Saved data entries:
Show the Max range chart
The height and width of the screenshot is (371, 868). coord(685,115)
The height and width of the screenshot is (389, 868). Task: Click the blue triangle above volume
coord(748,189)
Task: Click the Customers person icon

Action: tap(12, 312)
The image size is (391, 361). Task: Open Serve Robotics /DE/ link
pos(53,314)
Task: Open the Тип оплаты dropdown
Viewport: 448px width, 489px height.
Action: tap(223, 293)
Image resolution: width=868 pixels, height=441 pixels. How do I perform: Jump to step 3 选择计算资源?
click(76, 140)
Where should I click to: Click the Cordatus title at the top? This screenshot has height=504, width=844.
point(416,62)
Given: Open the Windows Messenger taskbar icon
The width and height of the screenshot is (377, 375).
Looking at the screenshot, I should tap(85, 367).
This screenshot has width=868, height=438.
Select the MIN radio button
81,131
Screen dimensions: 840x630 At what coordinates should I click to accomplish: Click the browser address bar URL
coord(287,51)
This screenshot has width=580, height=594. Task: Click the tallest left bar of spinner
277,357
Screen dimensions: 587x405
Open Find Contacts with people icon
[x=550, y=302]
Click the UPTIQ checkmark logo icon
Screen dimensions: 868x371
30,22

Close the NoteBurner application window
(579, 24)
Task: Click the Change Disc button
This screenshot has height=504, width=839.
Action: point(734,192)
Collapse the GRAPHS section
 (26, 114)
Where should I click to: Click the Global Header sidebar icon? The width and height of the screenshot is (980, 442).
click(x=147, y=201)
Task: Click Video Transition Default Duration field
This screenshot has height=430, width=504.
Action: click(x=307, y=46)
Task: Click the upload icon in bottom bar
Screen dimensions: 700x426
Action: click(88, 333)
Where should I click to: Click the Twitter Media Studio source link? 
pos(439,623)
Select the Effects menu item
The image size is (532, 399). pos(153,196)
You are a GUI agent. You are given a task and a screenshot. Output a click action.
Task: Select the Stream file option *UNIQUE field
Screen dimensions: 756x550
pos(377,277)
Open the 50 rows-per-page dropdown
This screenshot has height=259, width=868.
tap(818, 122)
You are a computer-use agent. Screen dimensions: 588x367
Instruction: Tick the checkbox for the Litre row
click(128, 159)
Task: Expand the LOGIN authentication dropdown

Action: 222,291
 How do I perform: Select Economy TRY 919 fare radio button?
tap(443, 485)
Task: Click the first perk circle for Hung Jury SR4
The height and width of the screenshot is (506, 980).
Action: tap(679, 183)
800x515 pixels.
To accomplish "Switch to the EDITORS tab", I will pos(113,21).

ASSIGNMENT: Repeat each line above exactly as it stands.

OUTPUT FOR THIS TASK:
Show the Max range chart
The height and width of the screenshot is (371, 868). coord(685,115)
The height and width of the screenshot is (389, 868). Task: Click the blue triangle above volume
coord(748,189)
Task: Click the Customers person icon

Action: tap(12, 312)
The image size is (391, 361). Task: Open Serve Robotics /DE/ link
pos(53,314)
Task: Open the Тип оплаты dropdown
Viewport: 448px width, 489px height.
Action: tap(223, 293)
Image resolution: width=868 pixels, height=441 pixels. How do I perform: Jump to step 3 选择计算资源?
click(76, 140)
Where should I click to: Click the Cordatus title at the top? This screenshot has height=504, width=844.
point(416,62)
Given: Open the Windows Messenger taskbar icon
The width and height of the screenshot is (377, 375).
Looking at the screenshot, I should tap(85, 367).
This screenshot has width=868, height=438.
Select the MIN radio button
81,131
Screen dimensions: 840x630 At what coordinates should I click to accomplish: Click the browser address bar URL
coord(287,51)
This screenshot has width=580, height=594. Task: Click the tallest left bar of spinner
277,357
Screen dimensions: 587x405
Open Find Contacts with people icon
[x=550, y=302]
Click the UPTIQ checkmark logo icon
Screen dimensions: 868x371
30,22

Close the NoteBurner application window
(579, 24)
Task: Click the Change Disc button
This screenshot has height=504, width=839.
Action: point(734,192)
Collapse the GRAPHS section
 (26, 114)
Where should I click to: Click the Global Header sidebar icon? The width and height of the screenshot is (980, 442).
click(x=147, y=201)
Task: Click Video Transition Default Duration field
This screenshot has height=430, width=504.
Action: click(x=307, y=46)
Task: Click the upload icon in bottom bar
Screen dimensions: 700x426
Action: click(88, 333)
Where should I click to: Click the Twitter Media Studio source link? 
pos(439,623)
Select the Effects menu item
The image size is (532, 399). pos(153,196)
You are a GUI agent. You are given a task and a screenshot. Output a click action.
Task: Select the Stream file option *UNIQUE field
Screen dimensions: 756x550
pos(377,277)
Open the 50 rows-per-page dropdown
This screenshot has height=259, width=868.
tap(818, 122)
You are a computer-use agent. Screen dimensions: 588x367
Instruction: Tick the checkbox for the Litre row
click(128, 159)
Task: Expand the LOGIN authentication dropdown

Action: 222,291
 How do I perform: Select Economy TRY 919 fare radio button?
tap(443, 485)
Task: Click the first perk circle for Hung Jury SR4
The height and width of the screenshot is (506, 980).
Action: tap(679, 183)
800x515 pixels.
To accomplish "Switch to the EDITORS tab", I will pos(113,21).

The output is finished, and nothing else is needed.